Table 1. Methods and tools used in sequencing and assembly of published genomes of Armillaria species to date (March 2023).

Starting materials & DNA extraction methods used in Armillaria genome projects

The starting material can influence the quantity and quality of DNA extracted for downstream processes. The quality of DNA extracted, in terms of chemical purity, structural integrity and size of the DNA, influences the choice of sequencing technology that can be employed in a genome project. These parameters also affect the quality of obtained data for downstream processes, including genome assembly [Citation27]. Armillaria genome projects have typically used fresh mycelia, mostly obtained as liquid cultures in different media, as the starting materials () [Citation16–22]. For the Armillaria borealis strain AB13-TR4-IP16 genome project, fresh mycelium isolated from under the bark of infested Abies sibirica stems 50 cm above the soil surface was used as starting material [Citation21].

Relatively low-molecular-weight DNA will be sufficient for sequencing using second-generation sequencing (SGS) technologies (also known as short reads; e.g., Illumina, 454, SOLiD, Ion Torrent). High-molecular-weight DNA in sufficient quantity and quality is required for third-generation sequencing (TGS, also known as long reads; e.g., Pacific Biosciences [PacBio], Oxford Nanopore Technologies). Typically, the minimum amounts of DNA required for Illumina, PacBio, Oxford Nanopore and BioNano are approximately 3 ng, 20 μg, 1 μg and >200 ng, respectively [Citation28]. High-molecular-weight DNA is typically obtained from fresh material [Citation27]. Other considerations for DNA quality requirements for de novo sequencing have been discussed by Del Angel et al. [Citation27].

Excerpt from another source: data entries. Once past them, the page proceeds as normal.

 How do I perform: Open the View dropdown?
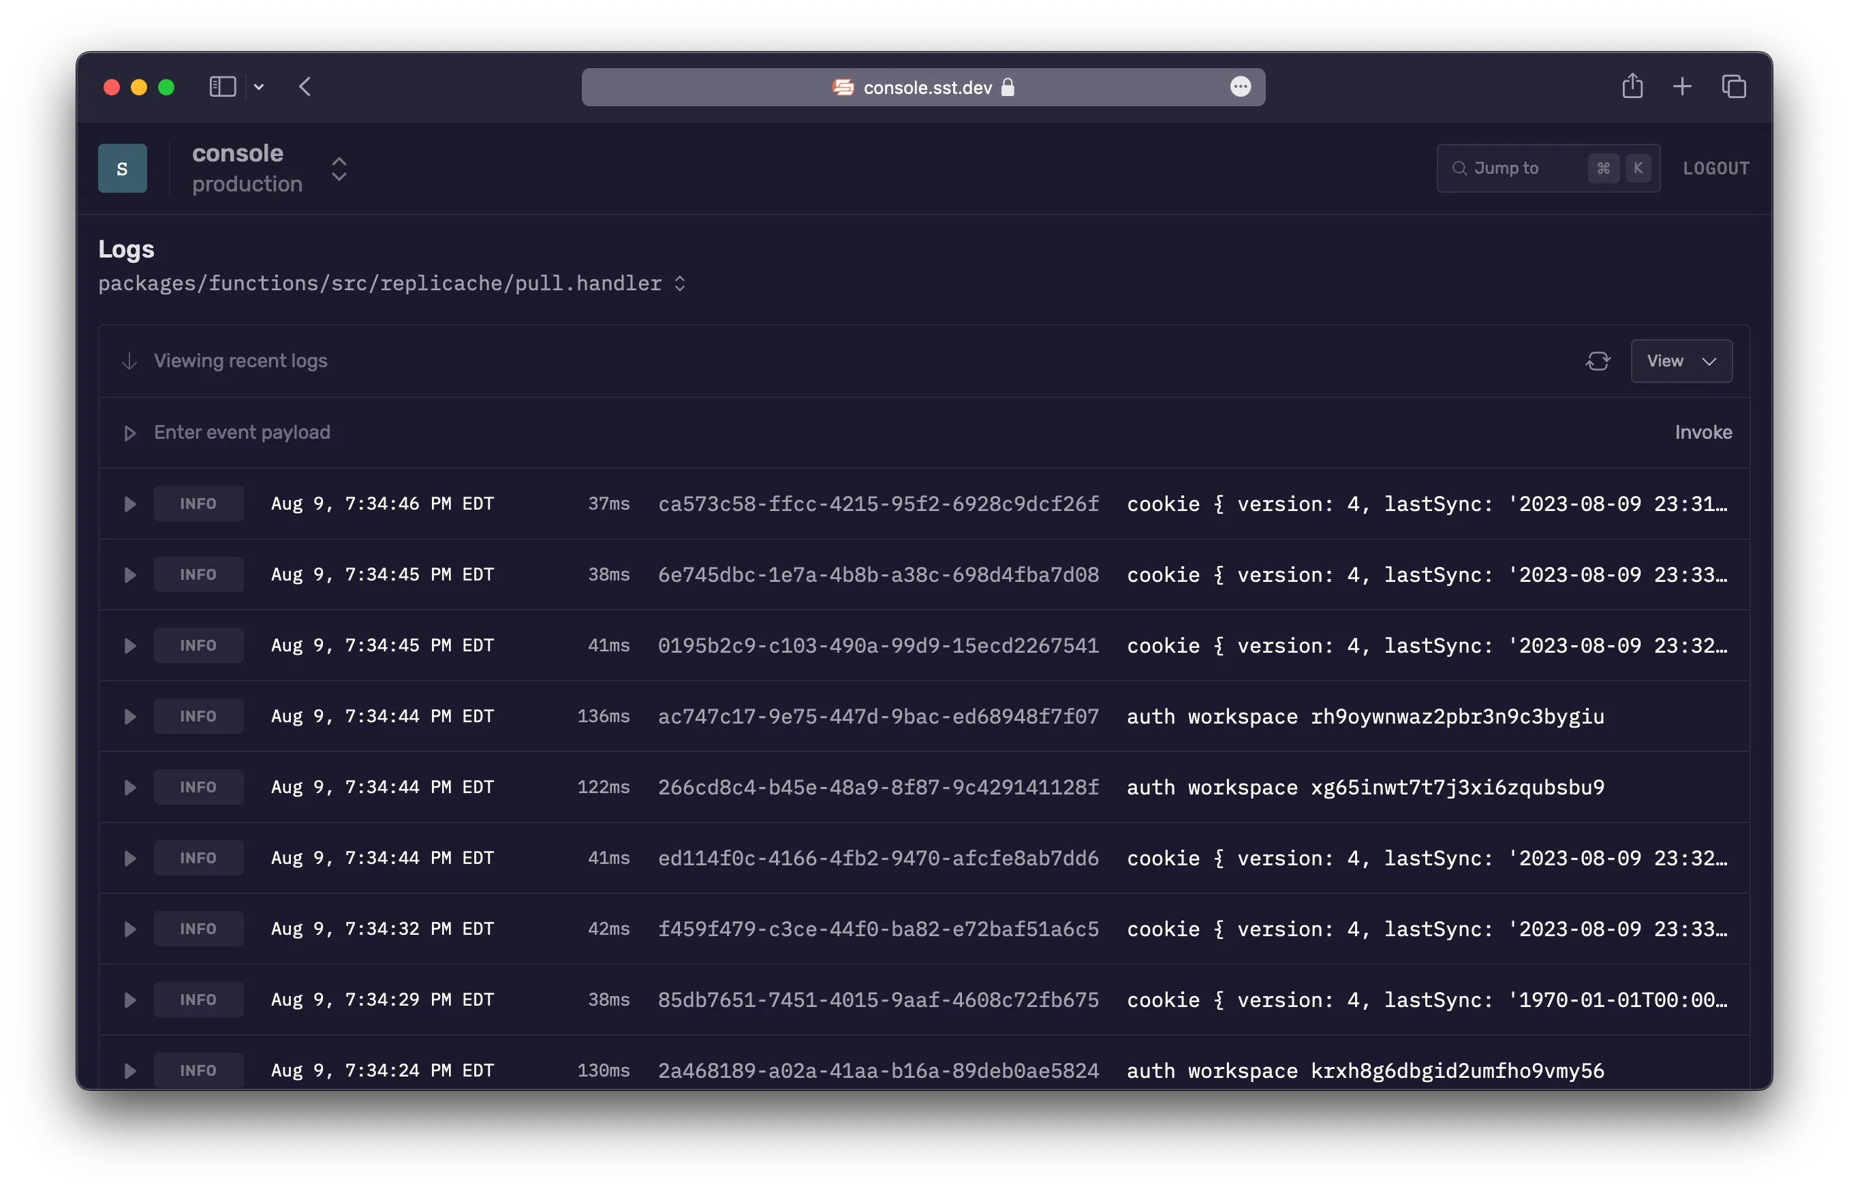point(1680,361)
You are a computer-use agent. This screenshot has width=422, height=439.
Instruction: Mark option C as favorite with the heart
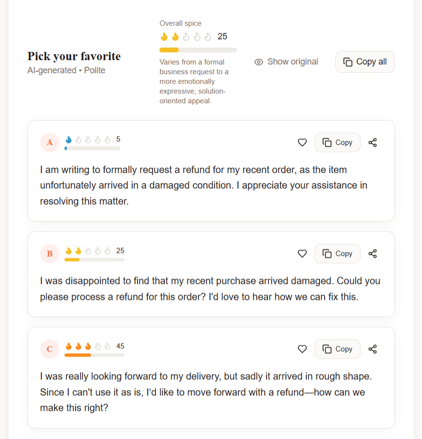click(x=302, y=349)
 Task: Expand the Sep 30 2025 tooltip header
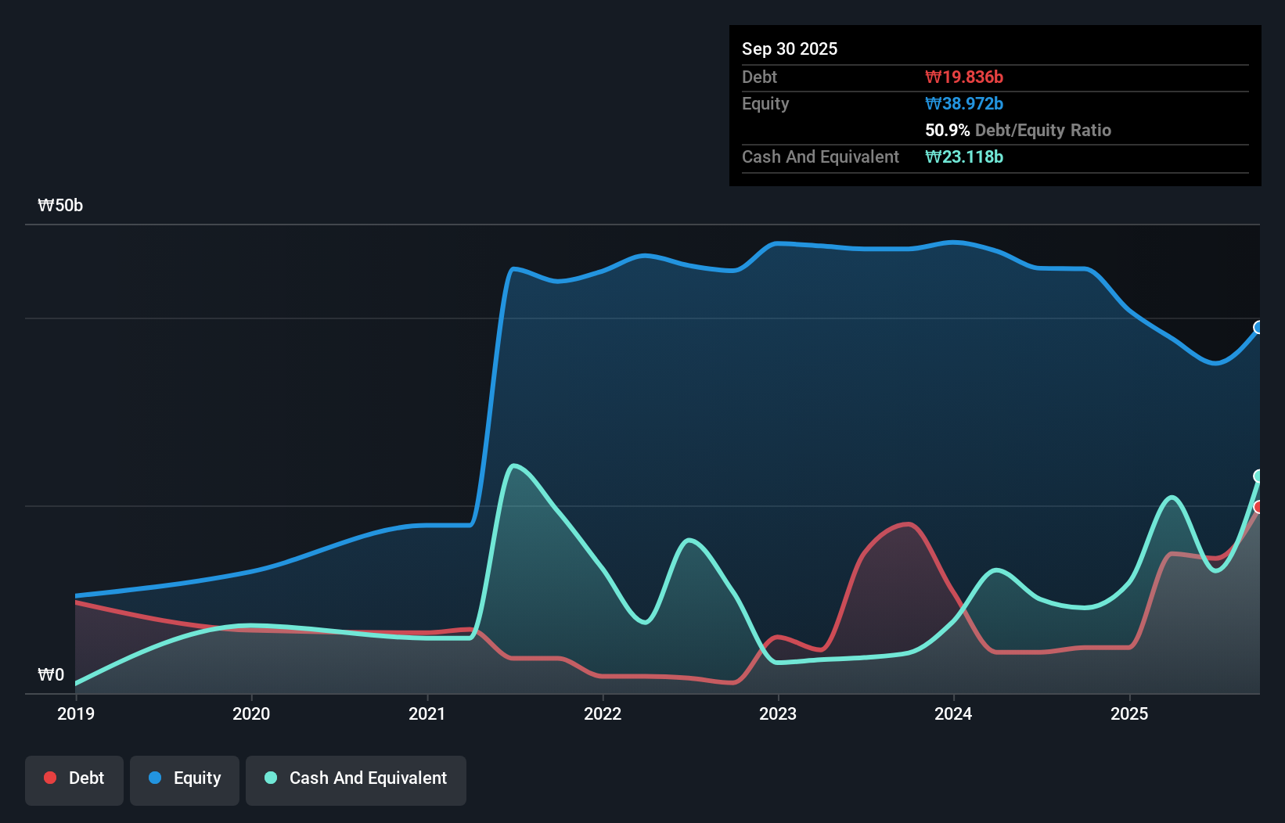pyautogui.click(x=790, y=49)
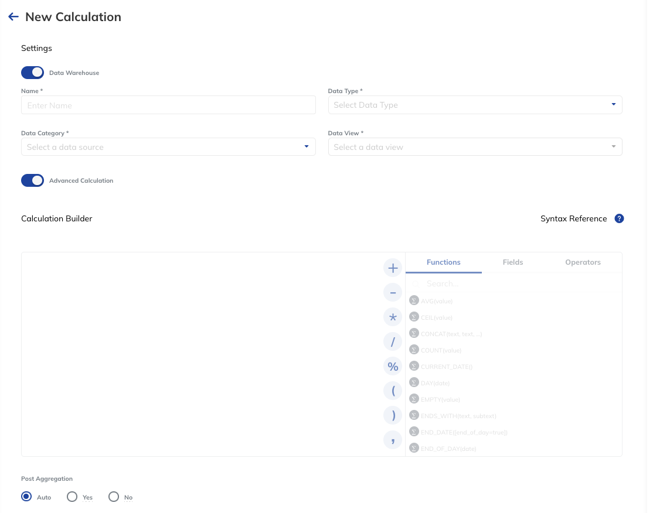Open the Syntax Reference help icon
The width and height of the screenshot is (653, 513).
(619, 218)
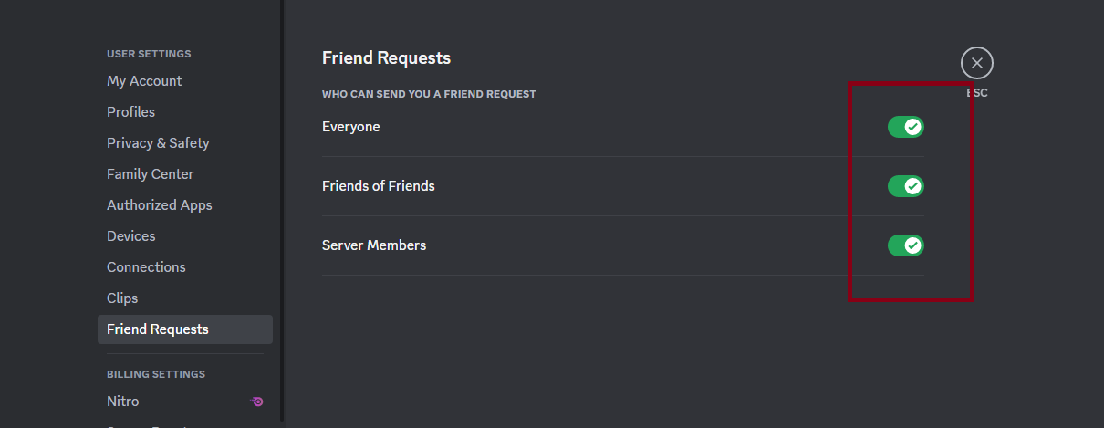Toggle off Everyone friend requests switch
1104x428 pixels.
[905, 127]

DNA extraction for genome projects can be achieved using various protocols or DNA extraction kits. The cetyltrimethylammonium bromide method and modifications of it have been used to extract DNA from fungal and plant samples, which characteristically contain high concentrations of impurities (RNA, polysaccharides, proteoglycans, proteins, secondary metabolites, polyphenols and other contaminants) [Citation29–33]. Akulova et al. used a modified cetyltrimethylammonium bromide method for extracting DNA from A. borealis strain AB13-TR4-IP16 [Citation21]. Commercial DNA extraction kits have also been used in Armillaria genome projects, either according to the manufacturer’s instructions or with some modifications [Citation16–20,Citation22]. These kits produce high-quality DNA extracts but may differ in their efficiency in terms of the quality and quantity of DNA extracted in relation to the specific organism [Citation34,Citation35]. Relatively high concentrations of some compounds considered to be impurities in DNA extracted for genome sequencing – including polysaccharides, proteins, secondary metabolites and polyphenols – have been reported in liquid cultures and fruiting bodies of A. mellea and Armillaria gallica grown under different conditions and extracted with different solvents [Citation36–39]. For this reason, DNA extraction protocols or kits adopted for use in Armillaria genome projects should aim at reducing or eliminating these impurities to obtain high chemical purity, while maintaining the structural integrity and size of the DNA.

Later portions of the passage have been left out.